ついに日本人選手同士が激突。シャルケの内田篤人とインテルの長友佑都 photo/Getty Images

—日本人選手についてもお伺いさせてください。誰の、どんなプレイが印象に残っていますか。



「まず浮かぶのは、中村俊輔が05-06シーズン、ユナイテッドに食らわせた2試合連続の直接フリーキックです。日本のみならず、セルティックの歴史にも永遠に刻まれる金字塔でしょう!」

—今でもあれを観ると、スカッとした気持ちになれますね。



「内田篤人も忘れちゃいけないと思います。シャルケに移籍した10-11シーズン、決勝ラウンド1回戦のバレンシア戦で見せた存在感。あっという間に右サイドのファルファンとの連携を作り上げて、ベスト8進出に大きく貢献しました。
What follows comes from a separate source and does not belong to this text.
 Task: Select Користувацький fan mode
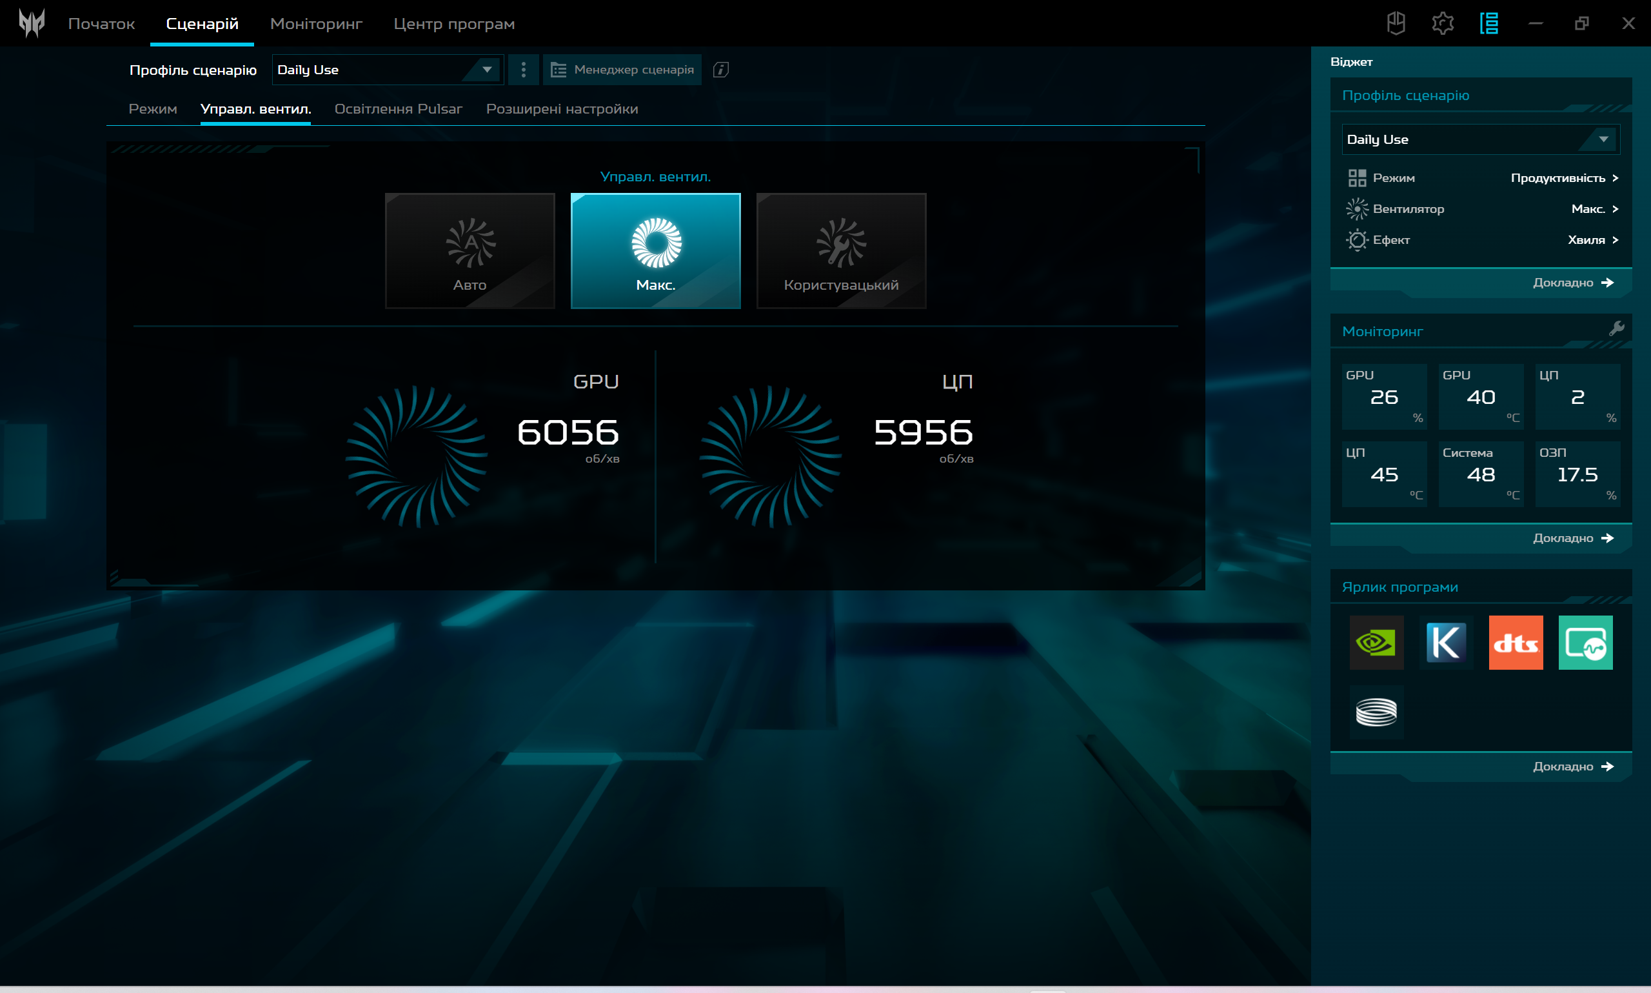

その後のベスト4を賭けたインテル・長友佑都との直接対決も、夢のような展開でしたね」

—ついに日本人選手もここまで来たか、という感慨がありました。



「自分のストロングポイント、得意なスタイルを生かせれば、CLのステージでも勝負できることを何人もの日本人選手が証明してくれた。後に続くJリーガーや、ジュニアたちにとって何よりの目標になっていると思います」

— CLの意義とは、そんなところにもありそうですね。



「世界最高峰の選手たちが繰り広げる、世界最高峰のプレイが見られる。そして停滞することなく、常に新しい挑戦者、戦術が生み出されます。しかも限られたビッグクラブだけでなく、小国のリーグからダークホースが現れるかもしれない可能性も秘めています」

—いわゆる5大リーグ以外の、小国のクラブの活躍で印象深いものはありますか。



「08-09シーズンにチーム初の本戦出場を決めた、ベラルーシのバテ・ボリソフです。出場国のUEFAランキングでは最下位でしたが、ユヴェントスとのホームゲームで2-2、さらにアウェイでも0-0に持ち込む大快挙! サポーターが大喜びしていたのも微笑ましかったですね」

—今季は、中堅クラブとしてイタリアのアタランタが奮闘しています。



「彼らのサッカーには、CLを制するためのヒントがあるのでは?と思っています。攻守の切り替えを切れ目なく。絶え間なく動いて相手にチャンスを与えない。それはクロップ監督率いるリヴァプールにも近いかなと思うけど、プラス『なんだかスゴく頑張る』!(笑)。今後、分析が進むのも楽しみにしています。しかし心配は、彼らのホームタウン、ベルガモが新型コロナウイルスの感染拡大の中心になってしまっていることですね」

—今季は再開が危ぶまれている状況で、心配しているファンも世界中にいます。



「スケジュール的にもまったく先が読めない状況ですよね。もし収束しても、万全なコンディションに戻るには時間が必要になる」

—もし無事に再開できるとしたら、ズバリ優勝はどのクラブだと思いますか。



「出場クラブの国はすべて、感染症による大打撃を受けています。そんな中で勝ちきる条件といえば、やはり経験とメンタルの強さかなと思うんですよね。プレミアで独走中のリヴァプールを破った、アトレティコを推したいと思います!」

うじきつよし:1957年9月18日生まれ。タレント・俳優・ミュージシャン。1980年「子供ばんど」でデビュー。サッカーに造詣が深く、スカパー!のハイライト番組「UEFAチャンピオンズリーグ・ハイライト」のMCを務めた。